"Elles ne veulent pas que je vienne, parce qu’elles disent que je vole la place des Français." Depuis le 4 mai dernier, des collectifs de femmes mahoraises (collectif des citoyens de Mayotte, Collectif 2018) bloquent l’accès des Comoriens aux structures de santé de l’île, rapporte Le Monde. En effet, les centres de santé de Mayotte sont devenus le lieu de cristallisation des tensions entre ces deux groupes. Entre pression démographique et pénurie de soignants, le 101ᵉ département français est au centre d’un "bras de fer inédit",

À l’origine de ces tensions : le lancement de l’Opération "Wuambushu", visant à expulser les étrangers en situation irrégulière, à réduire la part d’habitats insalubres et à lutter contre la criminalité. Une opération sans lien direct avec l’accès aux soins, si le système de santé n’y était déjà pas sous pression. Les soignants, 3,5 fois moins nombreux qu’en métropole, font face à une importante démographie : plus de 300 000 personnes sur un territoire de moins de 400 km². Résultat : devant les centres de santé et les pharmacies, des groupes de femmes mahoraises bloquent l’accès aux groupes de femmes comoriennes.
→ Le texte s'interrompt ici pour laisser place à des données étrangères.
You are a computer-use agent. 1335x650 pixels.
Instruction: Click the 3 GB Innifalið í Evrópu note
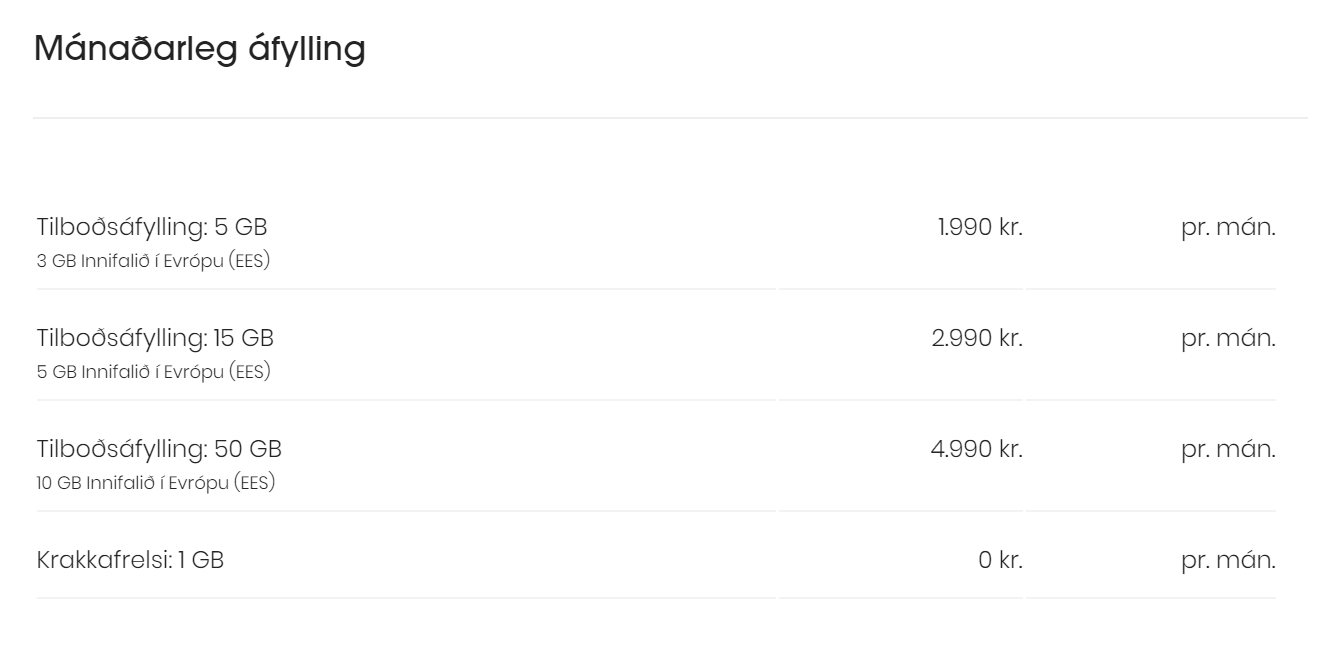(x=153, y=262)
En réaction, le 19 mai dernier, des bloqueuses ont été attaquées à l’entrée de l’hôpital de Dzoumonié, par un groupe de jeunes, "sans doute comoriens" suppose le quotidien. Après la destruction du poste de garde, le centre médical est resté fermé une semaine, jusqu’au 26 mai.  

"Nous sommes là pour assurer que 'Wuambushu" sera bien mis en place, clame la cheffe d’un groupe d’occupantes mahoraises. Ce dispensaire refuse de soigner les mahorais, il est réservé aux sans-papiers comoriens. Quand on vient, on nous répond : "Tu as la sécu, vas dans le privé". On doit payer nos consultations, nos médicaments et eux, les Comoriens, qui sont venus ici sans rien, ils ont tous les droits et tous les égards." Mère comorienne de deux enfants malades, kamladi explique au journal : "Elles ne veulent pas que je vienne, parce qu’elles disent que je vole la place des Français". Pour certains soignants, il s'agit d'une "prise d’otage".

Si quelques médecins, comme cette femme "muzungu" (terme désignant les Blancs et les personnes issues de la métropole) décrite par Le Monde, sortent distribuer des médicaments, il sera difficile, à terme, d’évaluer avec justesse les conséquences de ces blocages, sur la santé des Comoriens. Pour Florence Rigal, présidente de Médecins du monde, présente sur place : "Ce qui se passe confirme nos craintes au moment du lancement de l’Opération « Wuambushu », dans laquelle la dimension de santé n’a pas été prise en compte. D’autant que les personnes sans papiers se cachent pour éviter les contrôles et disparaissent du système de santé."